Deep Optimal Sensor Placement for Black Box Stochastic Simulations
Paula Cordero-Encinar, Tobias Schröder, Peter Yatsyshin, Andrew Duncan
TL;DR
The paper tackles sensor-placement for black-box stochastic simulations by introducing Functional Neural Couplings, a joint probabilistic surrogate that models the latent relationship between functional inputs κ and their stochastic outputs u via an implicit neural representation (INR) and a joint energy-based model (EBM) with pθ(zκ, zu) ∝ exp(−Eθ(zκ, zu)). This resolution-independent framework enables efficient Bayesian experimental design using a prior-contrastive bound, ŨPCE, and adaptive sequential sensor placement to maximize information gain about κ and u. Empirical results on 1D boundary-value problems, 2D Darcy flow, and 2D Navier–Stokes show that adaptive sensor locations derived from FNC yield superior posterior accuracy and lower computational cost than Fourier Neural Operator baselines, closely approaching the performance of FNO with oracle noise. The approach offers practical, scalable sensor design for complex stochastic PDEs without requiring full access to the driving noise, enabling reliable inference in challenging inverse problems.
Abstract
Selecting cost-effective optimal sensor configurations for subsequent inference of parameters in black-box stochastic systems faces significant computational barriers. We propose a novel and robust approach, modelling the joint distribution over input parameters and solution with a joint energy-based model, trained on simulation data. Unlike existing simulation-based inference approaches, which must be tied to a specific set of point evaluations, we learn a functional representation of parameters and solution.
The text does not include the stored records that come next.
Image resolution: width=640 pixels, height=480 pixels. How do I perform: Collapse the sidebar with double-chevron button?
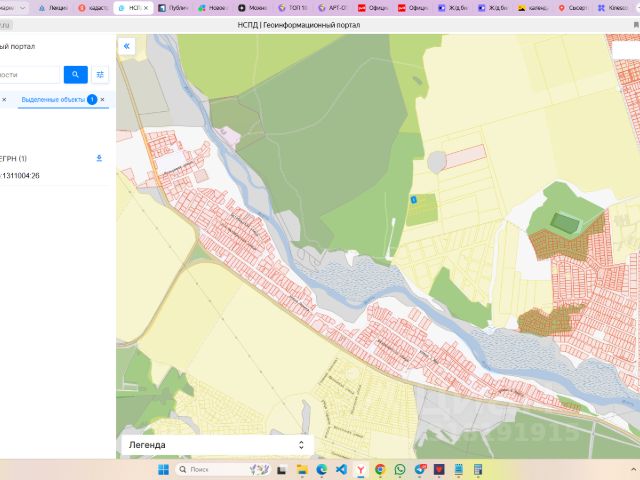[x=127, y=46]
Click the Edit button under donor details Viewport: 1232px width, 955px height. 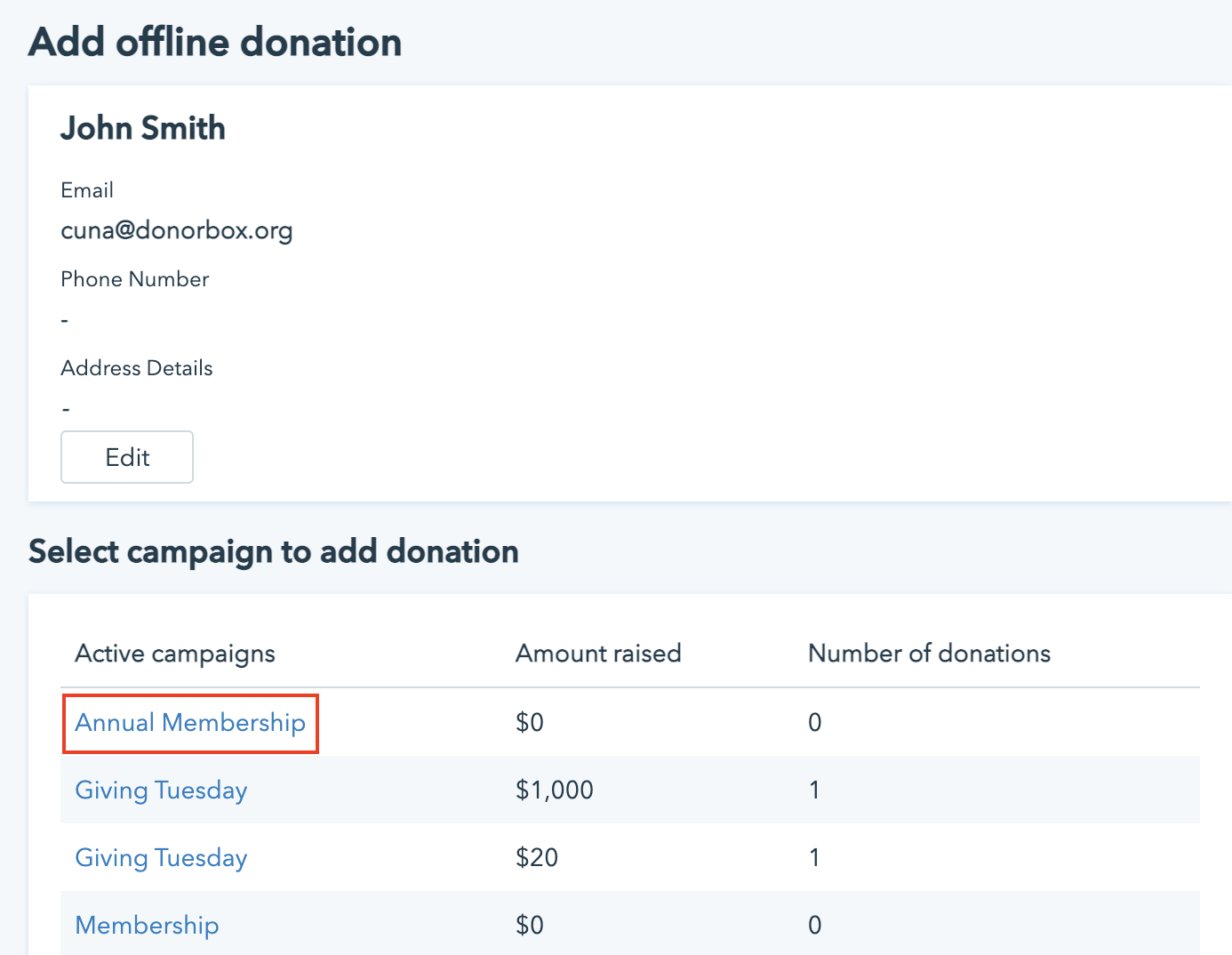point(127,457)
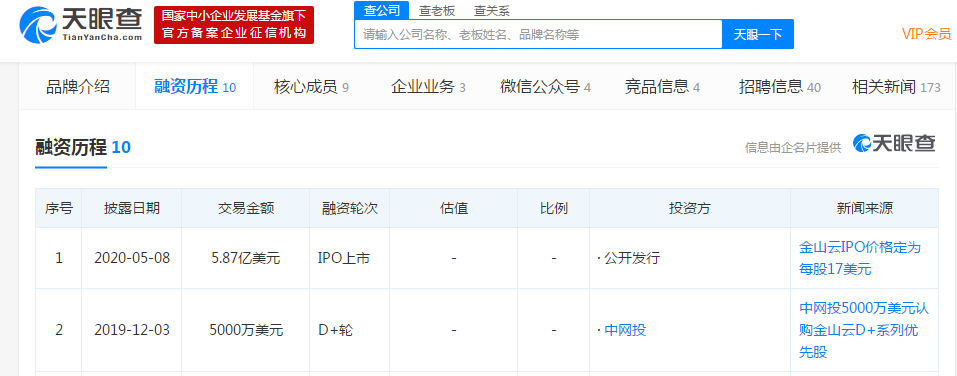Open the 企业业务 tab
The width and height of the screenshot is (957, 376).
click(x=428, y=87)
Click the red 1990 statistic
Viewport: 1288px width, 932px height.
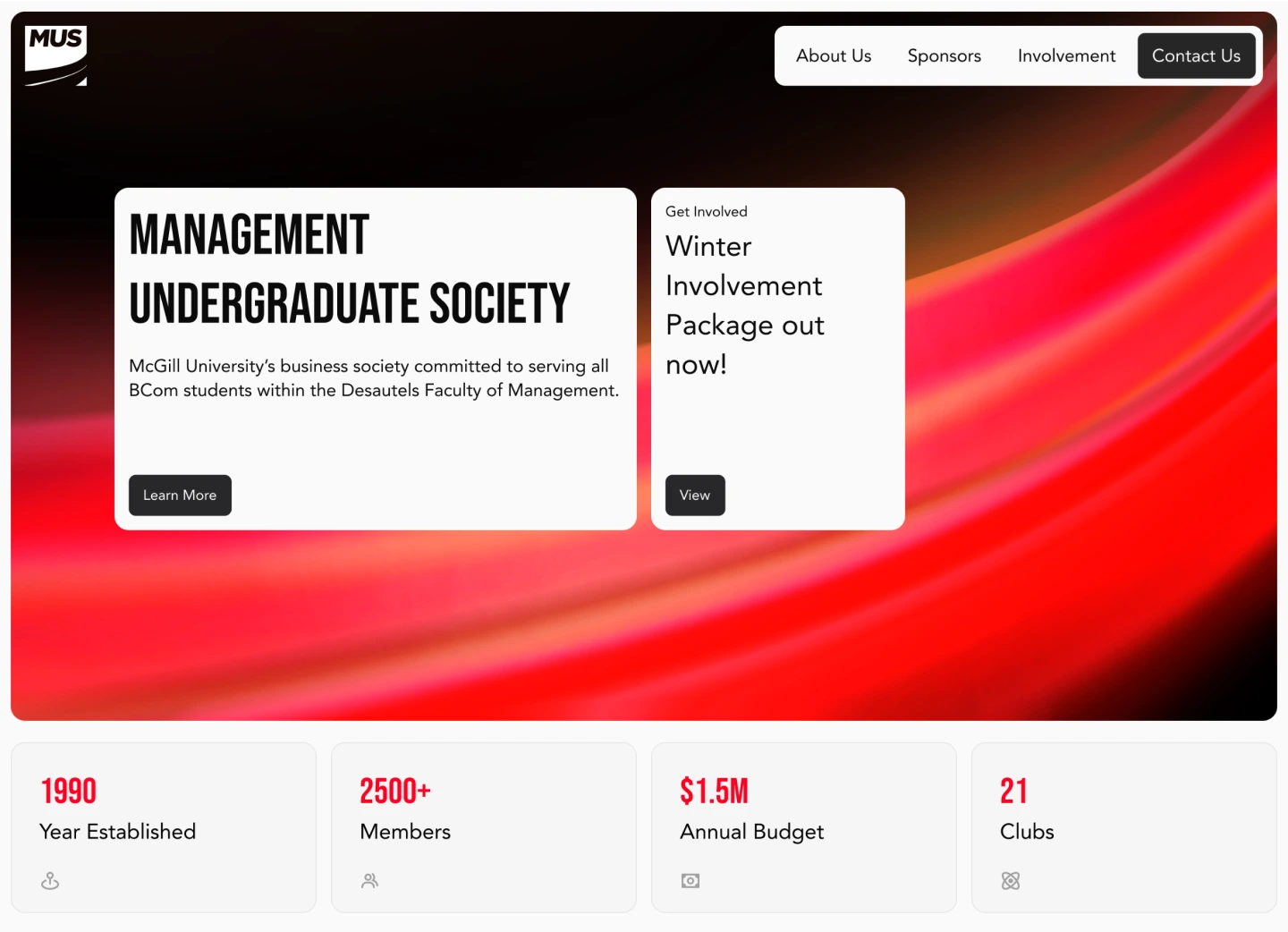[x=69, y=791]
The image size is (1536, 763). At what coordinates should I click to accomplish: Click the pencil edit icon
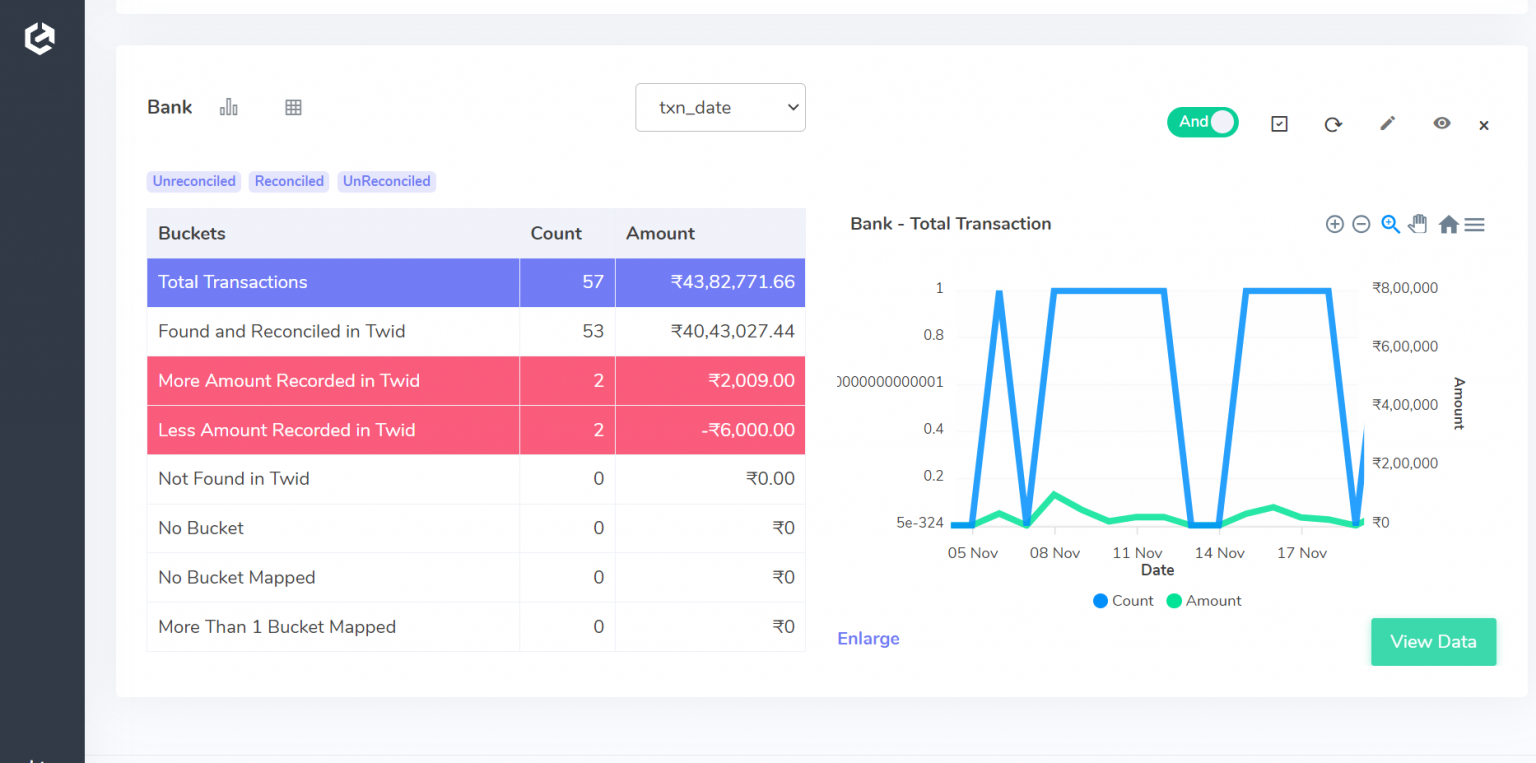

This is used as a resolution-independent plug-and-play surrogate for the joint distribution, which can be conditioned over any set of points, permitting an efficient approach to sensor placement. We demonstrate the validity of our framework on a variety of stochastic problems, showing that our method provides highly informative sensor locations at a lower computational cost compared to conventional approaches.